[Opening Exercise input section]
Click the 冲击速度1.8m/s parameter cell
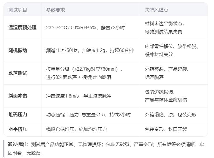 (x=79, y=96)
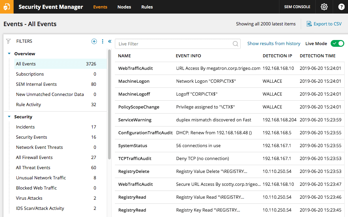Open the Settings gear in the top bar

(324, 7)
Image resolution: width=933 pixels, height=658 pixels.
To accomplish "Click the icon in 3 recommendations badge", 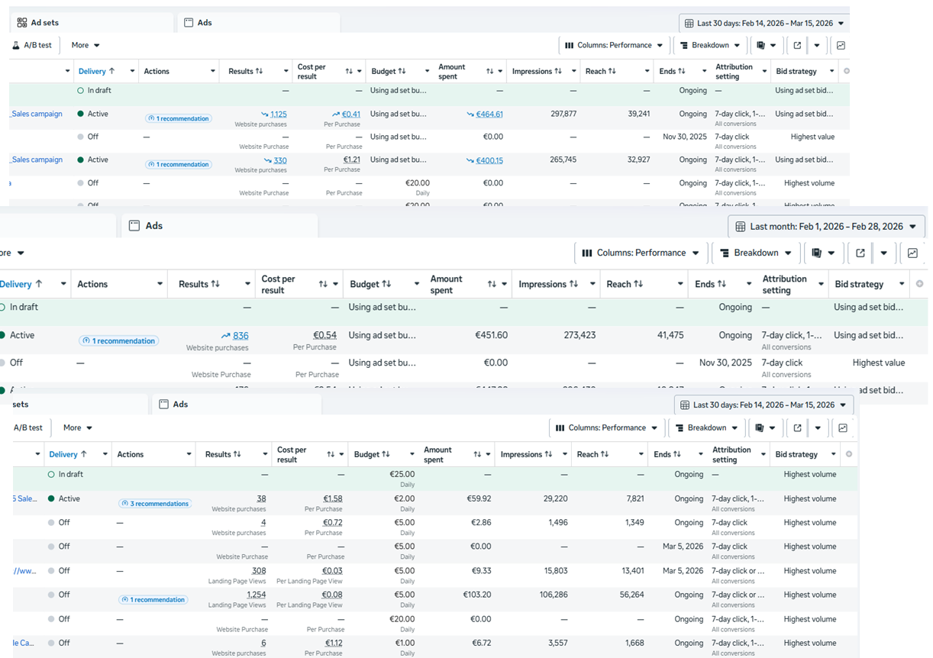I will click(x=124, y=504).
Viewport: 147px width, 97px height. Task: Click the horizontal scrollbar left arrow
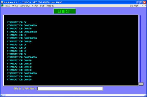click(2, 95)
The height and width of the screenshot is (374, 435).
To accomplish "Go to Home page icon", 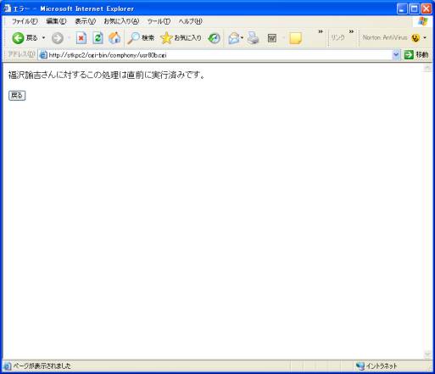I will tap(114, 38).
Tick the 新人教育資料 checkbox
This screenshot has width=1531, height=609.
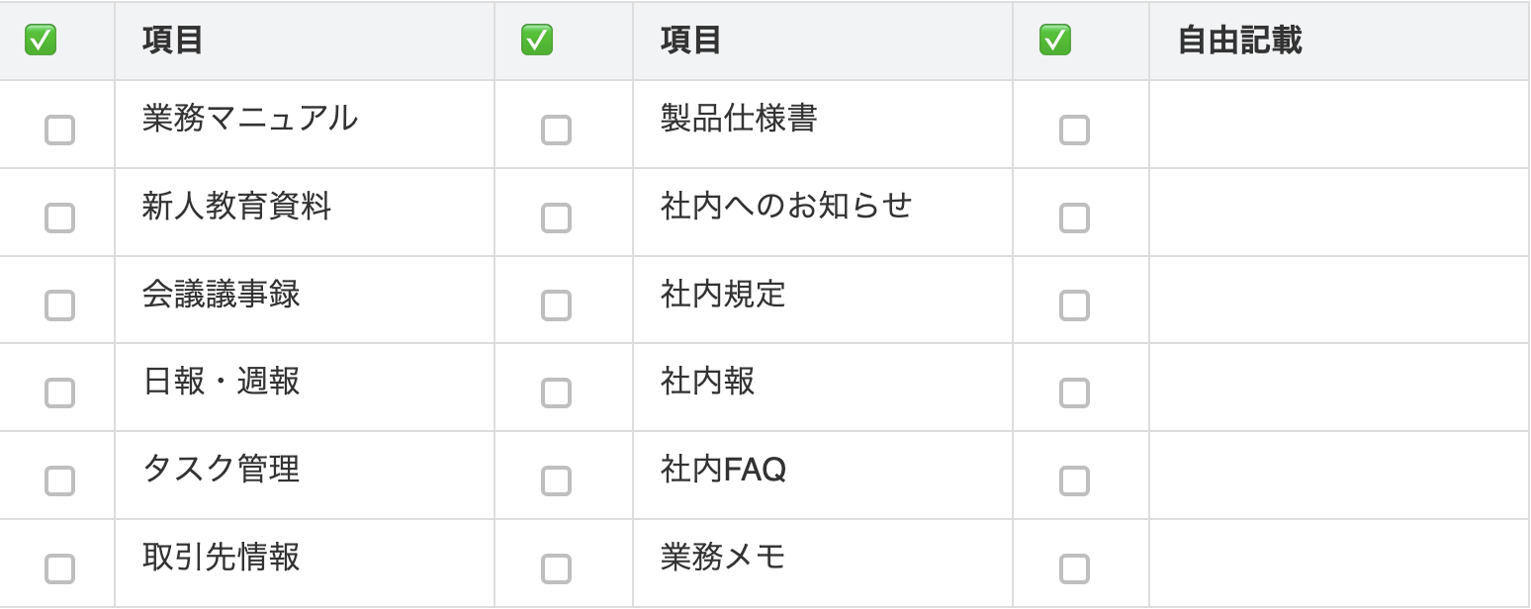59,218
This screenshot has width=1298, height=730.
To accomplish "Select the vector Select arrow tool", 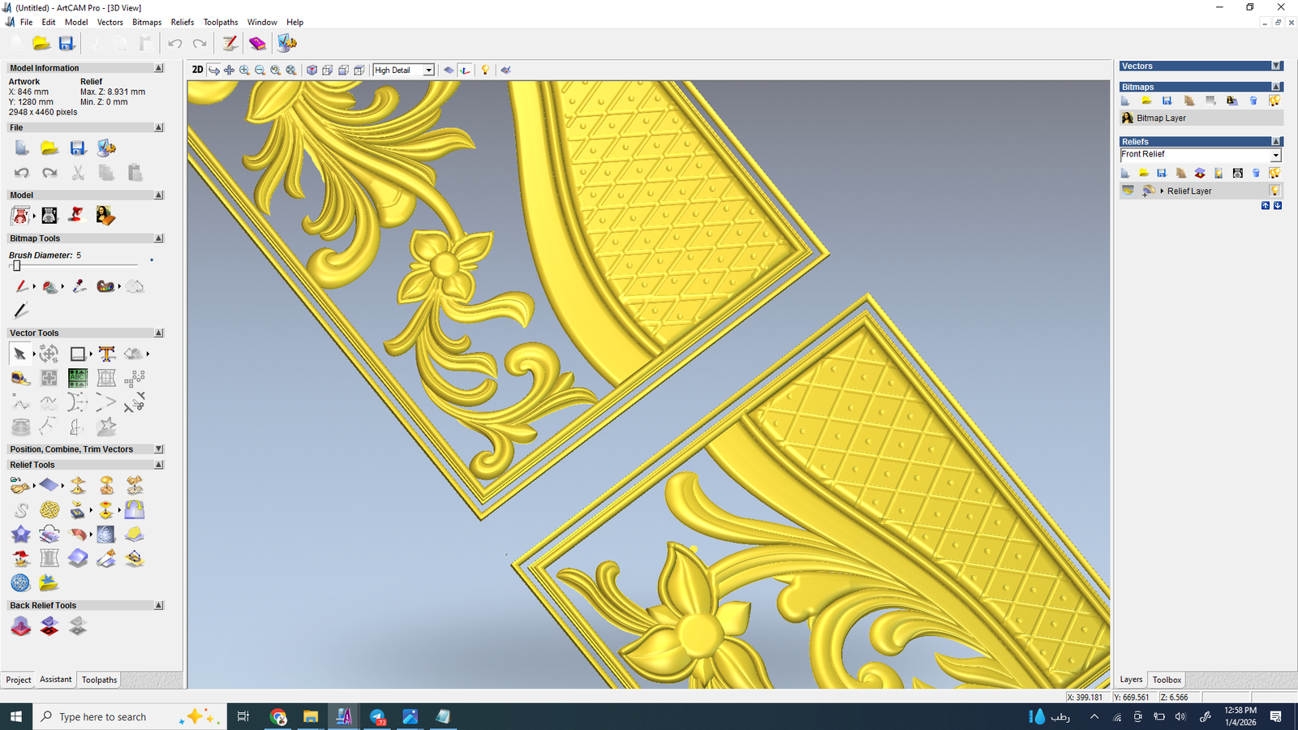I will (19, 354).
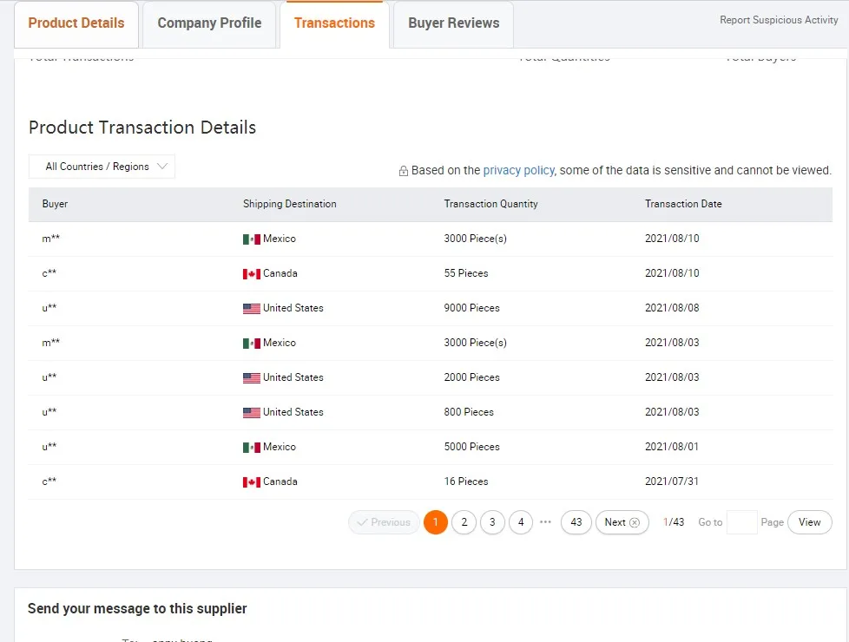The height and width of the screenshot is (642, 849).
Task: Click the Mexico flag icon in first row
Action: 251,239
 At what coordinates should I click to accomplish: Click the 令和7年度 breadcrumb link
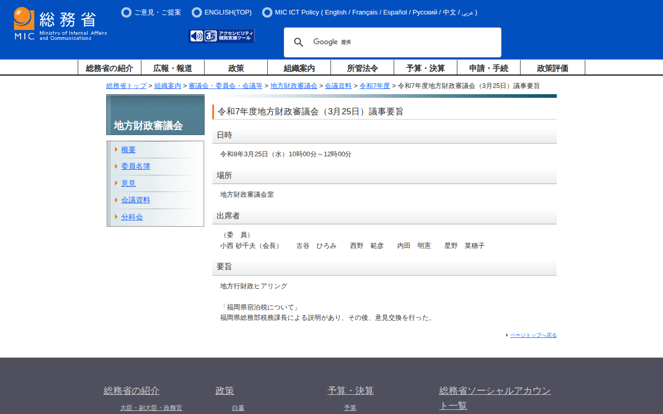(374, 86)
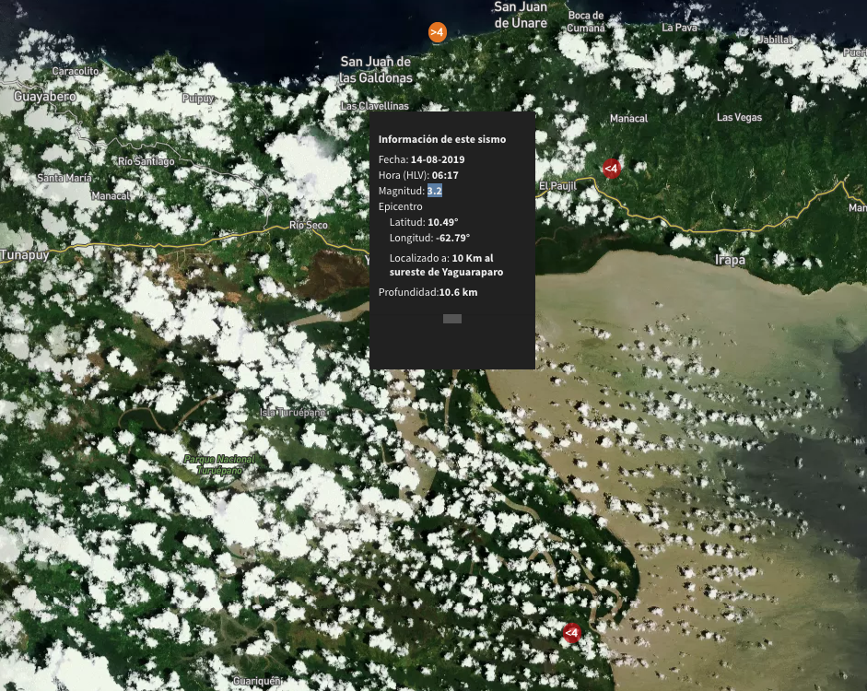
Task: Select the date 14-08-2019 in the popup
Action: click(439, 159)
[Closing Exercise input section]
** Action item **
Could you write out exactly the lines running from the one with "At what coordinates" through the last line of the data above, both ends kept, and omit any picture?

** Your solution **
 At what coordinates should I click to accomplish: Click the 令和7年度 breadcrumb link
(374, 86)
Task: Select the date 14-08-2019 in the popup
Action: click(439, 159)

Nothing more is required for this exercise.